There are various reasons why an individual or a company resorts to securing loans. Some of the reasons include:
• To start their restaurant business
• For cash flow
• For business expansion
Thus, the motivations behind the act of borrowing money vary; and people having these common reasons for such loans have become target markets for lending institutions.
Included below are sources of financial help:
• Credit Unions
• Network of connections
The Do’s of borrowing money
1. Do your research. Before borrowing money be sure that the interest rate is within a reasonable range.
2. Do compare. Choose the best financial institution that will give you the best value for your money.
3. Do consolidate your borrowing activities to one account. By doing this, managing your finances will be a whole lot easier.
4. Do check out the contract. If you are to sign for a loan, make sure you will be able to be abide with the rules set forth by the conditions of the contract.
5. Do avoid high interest loans.
6. Do make sure that you can pay the loan to avoid bad credit.

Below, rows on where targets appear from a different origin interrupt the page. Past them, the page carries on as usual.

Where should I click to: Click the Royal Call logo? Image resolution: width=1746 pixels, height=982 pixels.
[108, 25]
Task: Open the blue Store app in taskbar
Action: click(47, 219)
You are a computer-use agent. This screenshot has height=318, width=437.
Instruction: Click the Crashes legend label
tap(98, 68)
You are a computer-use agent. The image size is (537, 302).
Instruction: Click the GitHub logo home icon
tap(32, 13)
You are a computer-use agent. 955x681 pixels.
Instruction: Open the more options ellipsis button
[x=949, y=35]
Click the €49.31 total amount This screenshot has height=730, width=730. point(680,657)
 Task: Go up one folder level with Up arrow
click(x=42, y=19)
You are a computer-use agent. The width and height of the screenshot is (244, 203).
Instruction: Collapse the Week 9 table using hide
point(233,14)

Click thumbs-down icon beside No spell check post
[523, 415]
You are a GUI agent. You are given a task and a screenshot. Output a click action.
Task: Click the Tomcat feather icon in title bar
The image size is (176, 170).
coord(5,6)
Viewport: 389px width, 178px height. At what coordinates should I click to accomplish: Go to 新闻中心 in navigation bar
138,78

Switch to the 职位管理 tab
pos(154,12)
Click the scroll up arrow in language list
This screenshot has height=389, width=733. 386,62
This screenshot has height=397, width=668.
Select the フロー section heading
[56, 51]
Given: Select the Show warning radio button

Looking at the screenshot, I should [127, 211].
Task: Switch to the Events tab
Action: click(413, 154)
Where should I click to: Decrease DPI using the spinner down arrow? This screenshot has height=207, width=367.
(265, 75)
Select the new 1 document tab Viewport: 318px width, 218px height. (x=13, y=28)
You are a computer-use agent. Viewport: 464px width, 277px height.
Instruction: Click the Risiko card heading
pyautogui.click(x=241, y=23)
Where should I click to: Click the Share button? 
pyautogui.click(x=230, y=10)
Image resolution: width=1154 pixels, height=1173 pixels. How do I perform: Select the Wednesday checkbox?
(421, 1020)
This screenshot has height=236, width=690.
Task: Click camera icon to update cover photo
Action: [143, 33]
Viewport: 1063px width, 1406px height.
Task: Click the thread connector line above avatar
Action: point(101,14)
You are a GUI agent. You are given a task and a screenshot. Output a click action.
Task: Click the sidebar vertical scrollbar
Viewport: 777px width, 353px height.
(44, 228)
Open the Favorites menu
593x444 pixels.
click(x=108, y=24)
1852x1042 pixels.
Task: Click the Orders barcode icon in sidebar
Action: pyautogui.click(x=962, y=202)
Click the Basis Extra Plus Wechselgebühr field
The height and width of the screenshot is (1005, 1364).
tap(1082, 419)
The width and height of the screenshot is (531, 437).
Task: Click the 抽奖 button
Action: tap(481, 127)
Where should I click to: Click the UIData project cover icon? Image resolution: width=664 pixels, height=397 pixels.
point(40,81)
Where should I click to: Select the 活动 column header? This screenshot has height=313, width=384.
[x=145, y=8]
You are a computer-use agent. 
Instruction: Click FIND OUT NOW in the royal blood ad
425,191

7. Do borrow if it is of utmost necessity. Make sure that you need the loan and that you are paying interest for a worthy endeavor.
8. Do keep track of the deadline of payments to avoid additional charges or fees.
Borrowing money may be scary at first because of the risks involved. However, if you are able to invest the money well and use it to earn more money to pay your debt then it becomes a calculated move with financial benefits. This is why the business plan, marketing analysis and other steps we have covered are so important.
Funding your business may require you to apply for a loan. Otherwise, you may opt for an investor to fund your business instead. Attracting investors may be done with the use of a good business plan. After which, the problem will lie on locating investors who will be willing to invest.
There are various ways to look for investors; the easiest of which is through your personal connections. In fact, family members who are financially capable of investing are good people to start presenting your business plan. Moreover, family friends or college friends and colleagues looking for ways to make profit may be interested in your business venture.
Another way is to advertise. Finding investors with credible backgrounds are of utmost importance. These potential investors are also on the lookout for promising business concepts and they may very well be looking for something to invest on in the classifieds—where some are seen to make their need to invest known to the public. Also, some have also been able to locate investors this way. Just make sure that your investor won’t end up stealing your business concept and start the business themselves.
Investors may sometimes offer more than financial help in ensuring the success of your business. This is especially true when your investor specializes in the same field or industry that your business caters to. These investors know the market very well through experience and may be able to give you sound advice on how to run the business. Also, as they invest their money in your business, they will be very concerned with the status of the business and with the return of their investment.
Borrowing money from any financial institution or any investor for that matter; requires a high sense of responsibility. It isn’t something to be belittled and it should be accompanied with a competent plan to ensure payment of the loan or the return of investment.